I'm also not the only one pondering this question. In addition to my panelists, a number of people have been thinking about the nature of storytelling as it pertains to video versus games.
George Miller, the director of the movie "Mad Max,"
recently suggested
games might be a better medium for telling a story than film. Movie critic Roger Ebert has claimed
are not art . Rather than arguing any particular point, I'm in more of a
"questions" mood (that's the role of the moderator, after all).
I guess the initial question is, what's the difference? Where is the line drawn between film and a
video game? For anyone who played the "Metal Gear Solid" games, some cut scenes bordered on the length of a feature film. Are animated clips generated from a video game (i.e.
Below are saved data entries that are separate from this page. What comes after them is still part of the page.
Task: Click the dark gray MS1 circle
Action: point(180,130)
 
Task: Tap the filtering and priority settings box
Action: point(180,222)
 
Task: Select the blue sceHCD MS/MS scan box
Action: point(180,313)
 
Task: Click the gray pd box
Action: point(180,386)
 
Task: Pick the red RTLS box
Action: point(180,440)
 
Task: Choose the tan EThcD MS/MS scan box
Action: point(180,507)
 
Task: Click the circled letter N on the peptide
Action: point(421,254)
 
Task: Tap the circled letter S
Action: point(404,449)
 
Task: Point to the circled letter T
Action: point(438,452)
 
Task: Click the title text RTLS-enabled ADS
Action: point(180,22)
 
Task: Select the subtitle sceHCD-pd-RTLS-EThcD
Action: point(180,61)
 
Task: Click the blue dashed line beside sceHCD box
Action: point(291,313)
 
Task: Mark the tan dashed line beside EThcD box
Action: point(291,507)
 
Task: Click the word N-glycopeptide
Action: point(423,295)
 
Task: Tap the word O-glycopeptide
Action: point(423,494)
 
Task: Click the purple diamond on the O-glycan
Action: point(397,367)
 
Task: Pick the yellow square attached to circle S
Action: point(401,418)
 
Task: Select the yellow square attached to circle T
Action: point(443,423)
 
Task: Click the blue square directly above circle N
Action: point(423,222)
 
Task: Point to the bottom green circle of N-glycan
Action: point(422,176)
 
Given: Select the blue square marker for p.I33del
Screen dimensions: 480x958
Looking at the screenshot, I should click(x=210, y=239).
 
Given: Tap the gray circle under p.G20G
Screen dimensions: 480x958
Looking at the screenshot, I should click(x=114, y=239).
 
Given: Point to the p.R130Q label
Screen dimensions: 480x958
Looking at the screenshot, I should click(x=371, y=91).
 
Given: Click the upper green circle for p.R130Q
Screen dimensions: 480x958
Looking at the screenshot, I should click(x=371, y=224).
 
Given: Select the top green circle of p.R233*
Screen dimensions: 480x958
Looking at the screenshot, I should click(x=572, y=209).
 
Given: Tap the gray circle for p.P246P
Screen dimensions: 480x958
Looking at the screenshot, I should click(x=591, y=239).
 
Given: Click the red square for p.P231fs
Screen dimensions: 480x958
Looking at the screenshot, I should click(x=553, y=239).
machinima), somehow inherently different from an animated feature that was rendered by computers at Pixar? Is the difference one of interaction, and how that relates to the role of the
auteur? So when DVDs or Blu-Ray offer "multiple angle selection," is that no longer film, but a game? And what about the pivotal scene in "BioShock," where a player is
forced to behave contrary to one's will. When there is no illusion of choice at all, doesn't that make the presence of the "auteur" more powerful? Video game design hinges on
controlling the experience while providing interaction.
Which leads to the next question: Where are things going? Why is a movie length somewhere between an hour and a half to
two-and-a-half hours? Well, if it were less than an hour and a half, it'd hardly be worth $10, and if it were three hours, in addition to starring Kevin Costner, no one would want to sit
through it in one go. But what happens if people stop going to movie theaters? Why keep the same time constraints? While the video industry (film/tv/online video) laments an ADHD
audience, video games capture that same audience for sittings of two hours at a time, in some cases several times a week. Does online video need to run for less than five minutes to be
watched? Or maybe it needs to break the frameworks of celluloid to offer some interaction and participation?
What can traditional content learn from video games? As media
converges and frameworks dissolve, this will become an increasingly important issue. The intense growth of the game industry over the past few years indicates it is doing something right.
If you're at OMMA on Tuesday, I encourage you to stop by for the panel, and certainly say hello afterwards. And if you can't make it, feel free to ask a question in the comments --
I'll try to include your thoughts for the panel.